新型コロナウイルス感染症が重症化するメカニズムをゲノム技術で解明するそうです。
日経バイオテク(2020/5/25)
国内7大学、新型コロナの重症化因子同定へ全ゲノム解析など実施
新型コロナウイルス感染症(COVID-19)による死亡者数が日本で少ない背景には、宿主側の遺伝学的な因子が影響しているのではないか――。慶應義塾大学、東京医科歯科大学、大阪大学、東京大学医科学研究所、東京工業大学、北里大学、京都大学は、2020年5月21日、共同研究グループ「コロナ制圧タスクフォース」(研究開発代表者:金井隆典教授)を立ち上げ、遺伝学的因子の解明と粘膜ワクチンの開発を始めると発表した。
米国やイタリア、スペイン、英国などに比べて、日本や韓国、タイなどでは、COVID-19による死亡者数が比較的少数に抑えられている。日本で死亡者数が少ない理由については、医療提供体制やマスクの着用、手指衛生、社会的距離を取る慣習、ロックダウンのタイミング、ウイルス側の要因、過去の類似ウイルスの流行、ウイルス受容体の低発現、BCGワクチンの接種歴、基礎疾患の違い、常用している医薬品など、様々な指摘がされているものの、決定的なものは見つかっていないのが現状だ。

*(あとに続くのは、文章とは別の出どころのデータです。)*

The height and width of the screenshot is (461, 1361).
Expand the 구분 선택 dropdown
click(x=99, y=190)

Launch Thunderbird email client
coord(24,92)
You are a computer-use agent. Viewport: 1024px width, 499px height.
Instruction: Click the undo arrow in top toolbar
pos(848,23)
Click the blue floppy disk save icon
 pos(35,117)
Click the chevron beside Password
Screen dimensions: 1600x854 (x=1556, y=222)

その中で、1つの可能性として注目されているのが、ヒト白血球抗原(HLA)遺伝子多型をはじめとする、宿主側の遺伝学的な因子が重症化に関わっているのではないかという仮説だ。そこで今回、タスクフォースでは、新型コロナウイルス(SARS-CoV-2)が検出され、COVID-19と診断された、国内の重症者と軽症者の遺伝学的因子を比較・解析する研究をスタートさせる。並行して、粘膜ワクチンの研究開発にも取り組む。今後、海外のコンソーシアムなどと連携することも視野に入れている。
(参考)
コロナ制圧タスクフォース
コロナ制圧タスクフォースのプレスリリース
新型コロナの死者数が欧米と日本で違い過ぎるのは「日本の謎」とか「日本の奇跡」とか言われていますが、このプロジェクトはその謎の解明に繋がるのでしょうか。
日本というよりアジアの国々ですが、新型コロナの死者数が欧米より極端に少ないです。
新型コロナ人口100万人あたりの死者数
人口あたりの新型コロナウイルス死者数の推移【国別】
グラフの上半分に集まっているのが北米と西ヨーロッパ(ベルギー、フランス、ドイツ、オランダ、スイス)です。

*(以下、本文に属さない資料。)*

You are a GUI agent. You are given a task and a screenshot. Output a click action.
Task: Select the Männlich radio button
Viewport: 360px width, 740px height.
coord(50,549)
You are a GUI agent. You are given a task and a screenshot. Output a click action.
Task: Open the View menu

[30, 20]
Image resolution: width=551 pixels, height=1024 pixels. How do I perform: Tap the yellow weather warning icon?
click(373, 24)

グラフの下半分の国は東アジア(日本、中国、韓国、台湾)と東南アジア(インドネシア、マレーシア、フィリピン、シンガポール、タイ)です。
新型コロナの死者数については、集計方法などが国によっていろいろ異なるようなので、公表されている人数を単純に比較することはできないと思いますが、それでも欧米と2桁も違うのは、何か要因がありそうな気もします。
何かアジア人の多くが持っている遺伝子があって、それがあれば新型コロナに感染しても重症化しない。
といったような事が発見されることを期待しているのですが・・
ただし、データ的な分析もいろいろやる余地がありそうな気がします。
例えば中国は、上のグラフでは3.22人ですが、死者の8割が武漢市なので、武漢市だけで計算すると約350人で欧米並みになります。
各国の感染者の年齢構成なども死者数に影響しているかもしれません。
新型コロナの死者数については、まだまだ議論が続きそうな気がします。